Campbell's Soup Cans work suggests a mechanical uniformity that is repeated in the thousands of homes that have a similar object, a banal and common representation of the spirit of our time. Warhol continued to express his ideas about consumerism and kept using repetition in his work.

How Campbell's soup becomes related in the history of pop art? ›

With Campbell's Soup Cans, Warhol took a commonplace everyday item and elevated it to an iconic symbol of Pop Art. Campbell's Soup Cans also mark a transitional moment for Warhol, as he moved from painting to his famous photographic-silkscreen printing process.

Did Andy Warhol paint the Campbell's soup? ›

Andy Warhol's Campbell's Soup Cans are perhaps the most well-known images of American modern art. Initially created as a series of thirty two canvases in 1962, the soup cans gained international acclaim as a breakthrough in Pop Art.

Where is Andy Warhol's Campbell's soup? ›

Today though, Warhol has his own museum in Pittsburgh and his 32 Campbell's Soup Cans is one of the prized pieces at the New York Museum of Modern Art.

What techniques did Andy Warhol use to make his art? ›

While Warhol didn't invent the photographic silkscreen process, he developed his own technique by combining hand-painted backgrounds with photographic silkscreen printed images to create unique works of art.
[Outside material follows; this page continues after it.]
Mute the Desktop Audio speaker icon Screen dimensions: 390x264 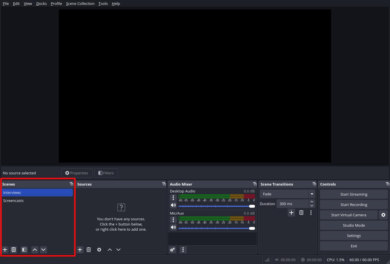click(173, 205)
What was Andy Warhol's famous quote? ›

There is no one better to frame Andy Warhol's most famous quote “In the future, we will all be famous for 15 minutes“.

Which artist who painted Campbell's soup I declared everyone will be famous for 15 minutes? ›

The Campbell Soup Company celebrates the 50th anniversary of Andy Warhol's soup can series with special edition labels.